___ Source

Hickes has preserved a curious Saxon bond of this kind, which he calls
a SODALITIUM, and which contains many particulars characteristical of
the manners and customs of the times [m]. All the associates are
there said to be gentlemen of Cambridgeshire, and they swear before
the holy relics to observe their confederacy, and to be faithful to
each other: they promise to bury any of the associates who dies, in
whatever place he had appointed; to contribute to his funeral charges,
and to attend at his interment; and whoever is wanting in this last
duty, binds himself to pay a measure of honey. When any of the
associates is in danger, and calls for the assistance of his fellows,
they promise, besides flying to his succour, to give information to
the sheriff; and if he be negligent in protecting the person exposed
to danger, they engage to levy a fine of one pound upon him: if the
president of the society himself be wanting in this particular, he
binds himself to pay one pound; unless he has the reasonable excuse of
sickness, or of duty to his superior. When any of the associates is
murdered, they are to exact eight pounds from the murderer; and if he
refuse to pay it, they are to prosecute him for the sum at their joint
expense. If any of the associates who happens to be poor kill a man,
the society are to contribute, by a certain proportion, to pay his
fine: a mark a-piece if the fine be seven hundred shillings; less if
the person killed be a clown or ceorle; the half of that sum, again,
if he be a Welshman. But where any of the associates kills a man,
wilfully and without provocation, he must himself pay the fine. If
any of the associates kill any of his fellows in a like criminal
manner, besides paying the usual fine to the relations of the
deceased, he must pay eight pounds to the society, or renounce the
benefit of it; in which case, they bind themselves, under the penalty
of one pound, never to eat or drink with him, except in the presence
of the king, bishop, or alderman. There are other regulations to
protect themselves and their servants from all injuries, to revenge
such as are committed, and to prevent their giving abusive language to
each other; and the fine, which they engage to pay for this last
offence, is a measure of honey.

______
___ Information given

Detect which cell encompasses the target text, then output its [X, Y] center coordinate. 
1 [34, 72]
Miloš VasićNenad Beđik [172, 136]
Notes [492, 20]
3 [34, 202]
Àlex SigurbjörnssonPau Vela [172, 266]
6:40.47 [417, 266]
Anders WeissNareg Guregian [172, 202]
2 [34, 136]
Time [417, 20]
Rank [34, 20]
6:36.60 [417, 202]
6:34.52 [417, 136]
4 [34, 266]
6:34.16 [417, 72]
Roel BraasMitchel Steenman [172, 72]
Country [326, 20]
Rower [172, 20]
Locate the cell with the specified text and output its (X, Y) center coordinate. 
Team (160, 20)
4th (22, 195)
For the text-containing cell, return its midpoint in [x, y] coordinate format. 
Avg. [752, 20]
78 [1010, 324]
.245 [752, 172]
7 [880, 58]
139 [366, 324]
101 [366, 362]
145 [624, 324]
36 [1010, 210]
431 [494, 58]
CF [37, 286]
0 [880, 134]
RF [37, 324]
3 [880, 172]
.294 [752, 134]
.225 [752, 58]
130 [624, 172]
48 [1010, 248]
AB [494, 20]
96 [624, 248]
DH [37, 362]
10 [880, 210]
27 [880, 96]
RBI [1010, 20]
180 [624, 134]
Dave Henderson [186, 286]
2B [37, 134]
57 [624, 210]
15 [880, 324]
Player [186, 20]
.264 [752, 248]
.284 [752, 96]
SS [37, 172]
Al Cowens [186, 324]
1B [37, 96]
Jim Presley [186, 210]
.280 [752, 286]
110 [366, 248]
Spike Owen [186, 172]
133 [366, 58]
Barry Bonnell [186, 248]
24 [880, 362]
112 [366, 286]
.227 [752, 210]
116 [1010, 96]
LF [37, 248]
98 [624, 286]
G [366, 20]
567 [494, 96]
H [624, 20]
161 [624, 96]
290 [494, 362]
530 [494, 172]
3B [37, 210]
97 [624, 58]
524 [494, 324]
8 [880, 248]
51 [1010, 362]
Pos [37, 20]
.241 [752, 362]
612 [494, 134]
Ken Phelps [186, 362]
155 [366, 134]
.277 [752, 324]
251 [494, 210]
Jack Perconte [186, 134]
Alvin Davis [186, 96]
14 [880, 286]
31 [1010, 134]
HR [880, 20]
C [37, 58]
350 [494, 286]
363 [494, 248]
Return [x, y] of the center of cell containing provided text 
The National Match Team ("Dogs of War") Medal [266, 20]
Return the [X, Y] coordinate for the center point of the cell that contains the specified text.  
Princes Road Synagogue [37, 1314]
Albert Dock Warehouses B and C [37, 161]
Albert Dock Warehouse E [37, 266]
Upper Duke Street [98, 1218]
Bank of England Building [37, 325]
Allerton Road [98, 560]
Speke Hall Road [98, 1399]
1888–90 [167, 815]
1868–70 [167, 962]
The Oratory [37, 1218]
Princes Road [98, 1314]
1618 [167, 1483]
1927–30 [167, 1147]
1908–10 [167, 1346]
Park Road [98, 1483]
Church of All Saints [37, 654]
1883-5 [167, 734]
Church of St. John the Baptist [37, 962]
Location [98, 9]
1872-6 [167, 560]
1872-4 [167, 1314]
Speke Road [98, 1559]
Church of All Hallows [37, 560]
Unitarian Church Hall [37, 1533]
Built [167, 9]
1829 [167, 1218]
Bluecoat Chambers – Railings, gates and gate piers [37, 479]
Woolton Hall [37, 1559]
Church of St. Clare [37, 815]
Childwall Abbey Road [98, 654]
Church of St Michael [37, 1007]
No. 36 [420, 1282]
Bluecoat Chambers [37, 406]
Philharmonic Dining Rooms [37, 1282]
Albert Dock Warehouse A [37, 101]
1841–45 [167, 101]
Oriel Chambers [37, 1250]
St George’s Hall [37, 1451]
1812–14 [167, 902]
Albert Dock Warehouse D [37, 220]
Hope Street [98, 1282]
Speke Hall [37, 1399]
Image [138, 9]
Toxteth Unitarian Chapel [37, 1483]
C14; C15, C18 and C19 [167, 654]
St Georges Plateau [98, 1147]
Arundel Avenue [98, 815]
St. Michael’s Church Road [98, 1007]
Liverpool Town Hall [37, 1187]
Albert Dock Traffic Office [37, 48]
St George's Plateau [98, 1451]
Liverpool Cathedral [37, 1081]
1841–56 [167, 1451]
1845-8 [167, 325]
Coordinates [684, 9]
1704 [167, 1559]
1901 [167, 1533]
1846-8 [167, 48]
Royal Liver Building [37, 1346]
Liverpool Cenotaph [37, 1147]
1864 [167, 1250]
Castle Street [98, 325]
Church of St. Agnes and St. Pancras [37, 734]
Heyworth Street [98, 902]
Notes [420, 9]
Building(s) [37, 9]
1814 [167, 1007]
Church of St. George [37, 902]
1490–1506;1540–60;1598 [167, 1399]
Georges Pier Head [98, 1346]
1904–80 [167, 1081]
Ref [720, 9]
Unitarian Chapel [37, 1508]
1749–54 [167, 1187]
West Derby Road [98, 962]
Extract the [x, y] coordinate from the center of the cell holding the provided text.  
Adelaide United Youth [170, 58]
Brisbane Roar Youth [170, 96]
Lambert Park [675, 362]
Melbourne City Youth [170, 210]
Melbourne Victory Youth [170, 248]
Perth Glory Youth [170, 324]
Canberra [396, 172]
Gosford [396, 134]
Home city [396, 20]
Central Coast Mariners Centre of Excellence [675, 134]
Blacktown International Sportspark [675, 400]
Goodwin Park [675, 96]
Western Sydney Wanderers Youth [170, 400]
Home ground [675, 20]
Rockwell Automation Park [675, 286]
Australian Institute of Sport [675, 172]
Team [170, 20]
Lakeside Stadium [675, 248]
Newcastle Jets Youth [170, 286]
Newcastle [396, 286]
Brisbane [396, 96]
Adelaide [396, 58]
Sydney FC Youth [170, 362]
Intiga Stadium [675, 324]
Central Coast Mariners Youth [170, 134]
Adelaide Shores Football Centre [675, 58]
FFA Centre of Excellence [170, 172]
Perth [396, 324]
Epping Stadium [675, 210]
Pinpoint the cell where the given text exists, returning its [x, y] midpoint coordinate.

______

== Stated goal 1 ==
Answer from the passage on the Saxon bond:
(a) What must an associate pay if he fails to attend a fellow's interment?
(b) How much are the associates to exact from the murderer of one of their number?
(c) In whose presence may the associates eat or drink with a fellow who has renounced the benefit of the society?
== Stated goal 2 ==
Carry on the passage on the Saxon bond from the point where it stops.
The data plays no part in these tasks.

== Task answer 1 ==
(a) A measure of honey.
(b) Eight pounds.
(c) The king, bishop, or alderman.

== Task answer 2 ==
[FN [k] Brady's Treatise of Boroughs, p. 3, 4, 5, &c. The case was
the same with the freemen in the country. See Pref. to his Hist. p.
8, 9, 10, &c. [1] LL. Edw. Conf. Sec. 8. apud Ingulph. [m] Dissert.
Epist. p. 21.]

It is not to be doubted but a confederacy of this kind must have been
a great source of friendship and attachment; when men lived in
perpetual danger from enemies, robbers, and oppressors, and received
protection chiefly from their personal valour, and from the assistance
of their friends or patrons. As animosities were then more violent,
connexions were also more intimate, whether voluntary or derived from
blood: the most remote degree of propinquity was regarded: an
indelible memory of benefits was preserved: severe vengeance was taken
for injuries, both from a point of honour, and as the best means of
future security: and the civil union being weak, many private
engagements were contracted in order to supply its place, and to
procure men that safety which the laws and their own innocence were
not alone able to insure to them.

On the whole, notwithstanding the seeming liberty, or rather
licentiousness, of the Anglo-Saxons, the great body even of the free
citizens, in those ages, really enjoyed much less true liberty, than
where the execution of the laws is the most severe, and where subjects
are reduced to the strictest subordination and dependence on the civil
magistrate. The reason is derived from the excess itself of that
liberty. Men must guard themselves at any price against insults and
injuries; and where they receive not protection from the laws and
magistrate, they will seek it by submission to superiors, and by
herding in some private confederacy which acts under the direction of
a powerful leader. And thus all anarchy is the immediate cause of
tyranny, if not over the state, at least over many of the individuals.
Security was provided by the Saxon laws to all members of the
Wittenagemot, both in going and returning, EXCEPT THEY WERE NOTORIOUS
THIEVES AND ROBBERS.

[MN The several orders of men.]
The German Saxons, as the other nations of that continent, were
divided into three ranks of men, the noble, the free, and the slaves
[n]. This distinction they brought over with them into Britain.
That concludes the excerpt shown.